Behavioral Failure or Market Failure? A Survey on Beijing Real Estate Market in the Fall of 2012
Title：Behavioral Failure or Market Failure? A Survey on Beijing Real Estate Market in the Fall of 2012
Lecturer：Dr. Jiayin ZHANG，Sloan school of management, MIT
Time：2:00PM, Dec 26(Thu),2013
Place: Room 102, North Building
The prominent explanations of market bubbles, based on the classical economic assumption that market prices incorporate market participants’ private valuations, emphasize that market participants were caught in “collective delusion” in which they misestimated the value of their assets. An emerging institutionalist approach of research, in contrast, argues that mispricing can persist even if rational investors collectively have the resources to correct mispricing, implying that market price doesn’t necessarily incorporate true private beliefs. This paper tests the two competing models in the context of the Beijing real estate market in the fall of 2012, where the collective delusion explanation seems particularly appropriate since this market is dominated by amateur participants. However, my analysis of the unique survey data shows systematic and precise evidence that prices do not equal the mean of private valuations, which strongly supports the institutionalist approach. Moreover, the survey data shed light on a novel explanation by showing that the market is driven by market participants who were drawing incorrect inferences about other participants’ beliefs—they overestimate the degree of others’ support to the price, though they personally do not endorse the price. They therefore choose “dancing”—speculating but exiting from the market before the burst of the bubbles—as the optimal strategy, but it is actually suboptimal in such a situation and fuels the bubble. I conclude by drawing lessons for how the construction of publics by institutions can act as an intermediary step of market evaluation, and how the similar dynamics may exist in many management practices and industries.

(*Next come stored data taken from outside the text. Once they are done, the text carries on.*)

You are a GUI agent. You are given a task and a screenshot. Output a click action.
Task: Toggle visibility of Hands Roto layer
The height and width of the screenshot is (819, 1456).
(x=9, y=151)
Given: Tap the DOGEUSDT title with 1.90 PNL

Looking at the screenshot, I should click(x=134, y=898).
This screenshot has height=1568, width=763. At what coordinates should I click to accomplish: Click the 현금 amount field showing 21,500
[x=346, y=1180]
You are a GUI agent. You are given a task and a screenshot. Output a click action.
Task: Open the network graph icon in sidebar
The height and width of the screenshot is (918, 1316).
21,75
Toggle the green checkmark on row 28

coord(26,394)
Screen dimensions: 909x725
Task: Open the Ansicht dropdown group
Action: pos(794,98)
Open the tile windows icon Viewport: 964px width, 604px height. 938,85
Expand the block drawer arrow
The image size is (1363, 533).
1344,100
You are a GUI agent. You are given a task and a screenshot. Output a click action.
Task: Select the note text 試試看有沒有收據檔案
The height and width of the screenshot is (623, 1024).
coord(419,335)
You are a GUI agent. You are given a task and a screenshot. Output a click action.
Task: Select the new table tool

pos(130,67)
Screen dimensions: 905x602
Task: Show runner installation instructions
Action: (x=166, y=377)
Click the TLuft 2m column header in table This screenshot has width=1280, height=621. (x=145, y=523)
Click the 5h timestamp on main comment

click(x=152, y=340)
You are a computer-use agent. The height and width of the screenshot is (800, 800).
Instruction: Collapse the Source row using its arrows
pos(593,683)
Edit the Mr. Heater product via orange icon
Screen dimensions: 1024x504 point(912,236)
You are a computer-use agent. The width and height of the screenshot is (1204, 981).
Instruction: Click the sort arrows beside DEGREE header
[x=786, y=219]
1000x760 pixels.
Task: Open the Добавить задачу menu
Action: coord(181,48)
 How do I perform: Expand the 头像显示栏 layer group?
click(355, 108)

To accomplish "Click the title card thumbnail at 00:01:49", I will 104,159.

Jiayin Zhang joined MIT Sloan's Ph.D. program in 2008, and is currently a Ph.D. candidate in the area of Behavioral & Policy Sciences, with concentrations on Economic Sociology and Strategy. Before studying at MIT, Jiayin has earned her B.S. degree in Computer Science and M.A. degree in Sociology in 2005 and 2008, respectively, both at Tsinghua University in Beijing, China.
Research interests: Economic Sociology, Strategy, and International Management.